“Next time you feel angry, go and run around the house seven times. After, sit under a tree and watch where the anger has gone. You have not repressed it, controlled it, nor thrown it on somebody else.” ~ Osho
Anger is an emotion I have been very comfortable with expressing my entire life, but not always with dignity.
When I look back on some of my red-faced reactions, moments when I have kept them inside are a rarity. As a growing girl, I remember throwing a pillow around my room with a clenched jaw. My seething rage would be released by screaming into that poor little pillow.
Emotions move through us like the weather moves through the land.
Sometimes, we can distract ourselves from accepting them, or choose to overlook their natural pull to feel what is there, awaiting our simple presence. It’s no wonder many of us want to avoid these emotions; they can be uncomfortable, painful and, at times, even excruciating.
It’s not always a pretty situation we’ve got here with these feelings. We can’t always “positive think ourselves” out of emotions that need to be felt.

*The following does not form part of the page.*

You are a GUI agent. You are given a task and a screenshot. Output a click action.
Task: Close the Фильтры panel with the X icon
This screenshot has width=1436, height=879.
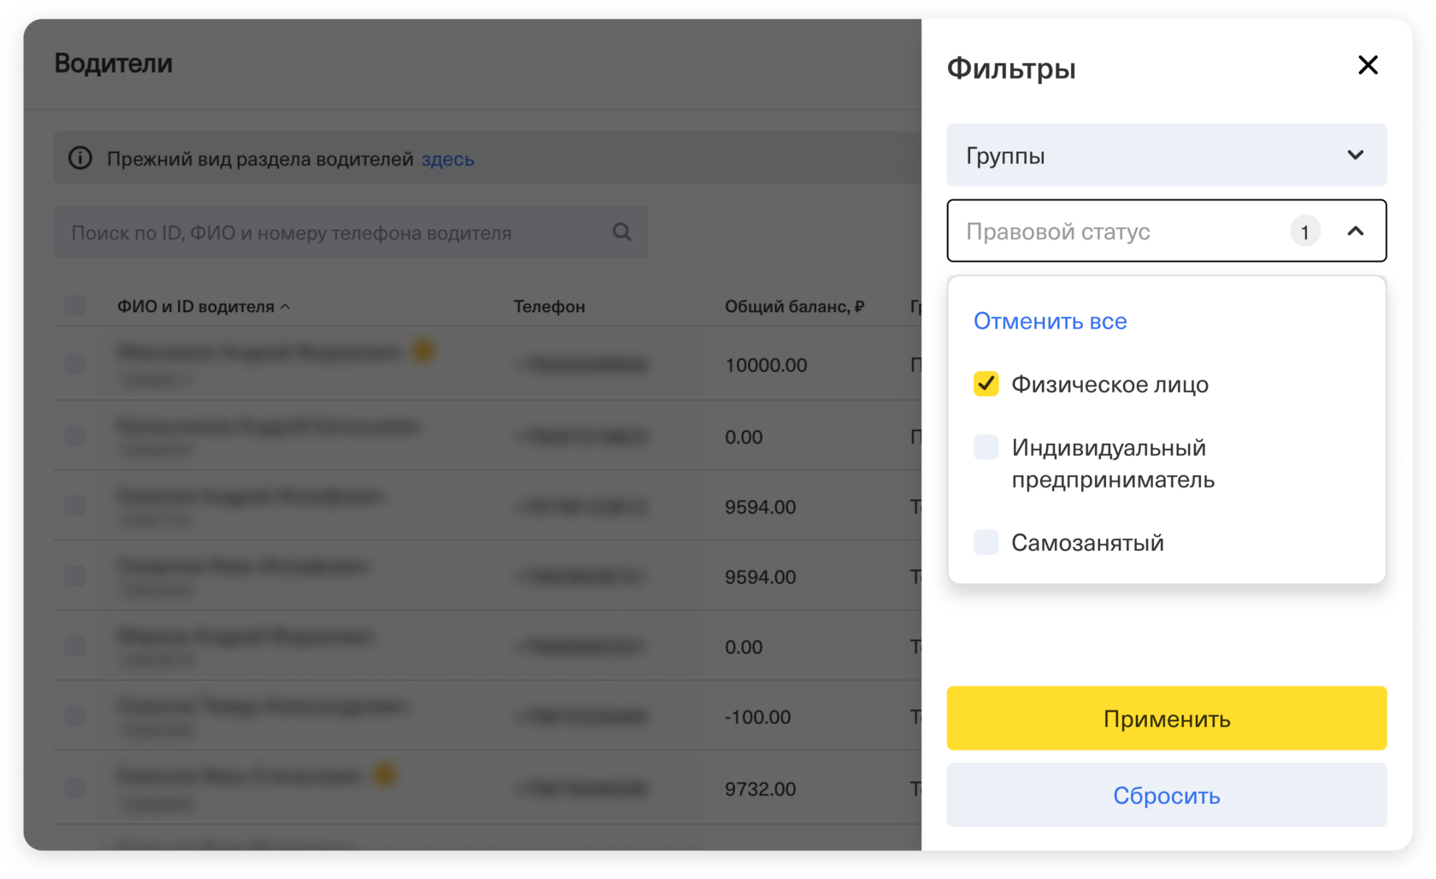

Beyond the endless methods we employ to avoid facing those inevitable feelings, they make binge-watching Netflix very enticing! Thank goodness we have yoga to help move emotion through our bodies for processing.
Anger is powerful. From the Chinese Five Element perspective, spring relates to the sound of
shouting and to the wood season, where anger naturally rises from our watery winter hibernation to sprout us into a new season of growth. Governed by the liver, anger reflects motivation, inspiration and action. Wood also feeds the fires of Summer, of our hearts and of life’s passions. But things can get a little too overheated sometimes.
Consider PMS. You’ve most likely experienced it yourself, or have, in some way, been affected by the power of this liver-inspired element of a woman’s cycle. Each month, I utter a single, full-blown, unfettered scream, when nobody else is around. Frustration builds so fiercely that it bursts right through me. These outbursts usually happen while driving, spontaneously rearranging the furniture or immersed in a cleaning frenzy. I’m still working on cooling my little liver, on simplifying my life and on healing the many layers of cultural and collective baggage that breeds anger within us all. Politics and the environment, anyone?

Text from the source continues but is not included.